Strengths and weaknesses of this study

Despite the very large number of participants and individual SUA measurements making it the largest study in the field, the standard protocol, as well as the long observation period of 20 years, several limitations of our study must be acknowledged. We do not have SUA levels for VHM&PP participants beyond 2005. We therefore do not know whether SUA levels remained constant or have increased since then. Since in women SUA was routinely measured only in those above the age of 50, the results cannot be generalized to younger women. However, the results were robust when we used the repeated measurements. Furthermore, we do not have information on life style factors such as dietary habits or alcohol intake or the concomitant use of medication such as diuretics or allopurinol, which affect SUA levels. In addition, the VHM&PP did not routinely collect data on kidney function, which is another important determinator of SUA levels with lower glomerular filtration rate being associated with higher SUA39.

Conclusion

In a general population of almost 150,000 adults, SUA levels tended to increase in men beyond the age of 20 with an increase of about 6.7 µmol/L per decade.
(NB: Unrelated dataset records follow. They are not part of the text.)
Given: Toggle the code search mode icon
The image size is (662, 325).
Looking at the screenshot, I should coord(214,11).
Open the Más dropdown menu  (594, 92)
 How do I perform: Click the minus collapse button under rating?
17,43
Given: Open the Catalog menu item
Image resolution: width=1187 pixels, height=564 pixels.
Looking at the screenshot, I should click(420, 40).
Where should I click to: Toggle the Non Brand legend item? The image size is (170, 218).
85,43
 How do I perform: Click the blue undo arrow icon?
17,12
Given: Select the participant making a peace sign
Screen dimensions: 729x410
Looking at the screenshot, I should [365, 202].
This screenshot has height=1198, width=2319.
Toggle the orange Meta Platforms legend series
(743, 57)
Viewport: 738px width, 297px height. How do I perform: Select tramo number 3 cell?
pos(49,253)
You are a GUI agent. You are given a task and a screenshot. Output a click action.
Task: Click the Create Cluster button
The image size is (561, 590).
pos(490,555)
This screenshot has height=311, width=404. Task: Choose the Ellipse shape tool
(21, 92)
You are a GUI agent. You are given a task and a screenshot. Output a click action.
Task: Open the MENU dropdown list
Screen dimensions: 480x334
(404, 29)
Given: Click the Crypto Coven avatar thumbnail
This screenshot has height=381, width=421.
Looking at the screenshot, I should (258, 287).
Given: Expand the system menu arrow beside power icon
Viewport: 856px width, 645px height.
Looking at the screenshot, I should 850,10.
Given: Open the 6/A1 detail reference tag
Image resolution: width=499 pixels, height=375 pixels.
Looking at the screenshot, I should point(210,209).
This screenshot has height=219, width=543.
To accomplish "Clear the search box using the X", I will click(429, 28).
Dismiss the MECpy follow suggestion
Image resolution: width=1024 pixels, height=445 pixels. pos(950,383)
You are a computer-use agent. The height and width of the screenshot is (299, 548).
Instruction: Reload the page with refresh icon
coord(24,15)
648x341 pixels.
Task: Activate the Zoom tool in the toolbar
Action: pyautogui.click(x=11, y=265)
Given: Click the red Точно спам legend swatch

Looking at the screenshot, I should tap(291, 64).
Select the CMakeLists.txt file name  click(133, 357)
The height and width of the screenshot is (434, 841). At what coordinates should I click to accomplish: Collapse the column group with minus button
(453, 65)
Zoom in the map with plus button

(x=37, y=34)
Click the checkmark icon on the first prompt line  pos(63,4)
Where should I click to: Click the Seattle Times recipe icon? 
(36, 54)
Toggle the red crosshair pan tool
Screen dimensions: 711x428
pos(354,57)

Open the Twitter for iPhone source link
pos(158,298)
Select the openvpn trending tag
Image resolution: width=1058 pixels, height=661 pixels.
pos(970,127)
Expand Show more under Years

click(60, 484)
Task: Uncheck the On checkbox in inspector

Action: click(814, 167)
In women, SUA levels remained constant until the age of 50 and then increased by approximately 22 µmol/L per decade. The prevalence of hyperuricemia increased with age. Over 65 years, the prevalence of hyperuricemia defined by sex-specific cut-off points was higher in women than in men. In men and women, hyperuricemia was associated with smoking, obesity, hypertriglyceridemia and elevated levels of GGT. In the clinical setting, a unified common cut-off point for the definition of hyperuricemia for women and men is preferred.